It may be hard to believe but breast augmentation dates back to the end of the nineteenth century, 1885 is the earliest recorded date of surgery to alter the shape of breasts. Over the course of the next fifty years, dozens of different procedures, methods and substances were tried and tested to perform breast augmentation. The early days of breast augmentation were dangerous to say the least and often fatal. The first recorded breast enlargement was performed by a surgeon named Vincenz Czerny using a woman’s own adipose tissue injected into her breast. Shortly after that, in 1899, an Austrian doctor named Robert Gersuny injected liquid paraffin into a woman’s breasts to enhance the size. You don’t need a medical degree to imagine how well that worked. At the beginning of the twentieth century a whole host of different material and substances were tried. These included ivory, glass balls, ground rubber and ox cartilage. There is also a list of chemicals as long as my arm most of which you can’t imagine anyone wanting to put in their bodies. Polyvinyl alcohol-formaldehyde polymer sponge is my favourite!

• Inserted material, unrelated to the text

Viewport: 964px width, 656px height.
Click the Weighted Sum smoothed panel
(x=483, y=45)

It was Japanese prostitutes, after the Second World War who revolutionised breast enlargement surgery. They started having liquid silicone injected into their breasts to enlarge them. The use of free silicone injections was banned in the USA when the adverse side effects were discovered. In 1962, Cronin and Gerow developed the first silicone implant - a simple silicone envelop filled with liquid silicone, and changed the course of breast augmentation forever. It was the first time a somewhat natural look and feel had been achieved through implants.

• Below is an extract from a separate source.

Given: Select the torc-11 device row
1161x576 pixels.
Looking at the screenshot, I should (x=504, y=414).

These first generation silicone breast implants were notable for a very thin and fragile outer silicone envelope containing a very liquid and "runny" silicone gel – it wasn’t long before problems set in, with loss of the shell integrity and the gel oozing out into the breasts and beyond. Modern silicone gel implants bear little resemblance to the prototypes and usually have a thick, textured outer silicone shell and contain a cohesive, thick, semi-solid, form stable inner gel, sometimes referred to as "gummy bears". They are significantly firmer than the early implants and much more robust.

In little over a century breast augmentation has gone from the point of fatal experimentation to being part of what the media refer to as surgery and safari packages. Cape Town plastic surgery is now a popular choice for people engaging in medical tourism.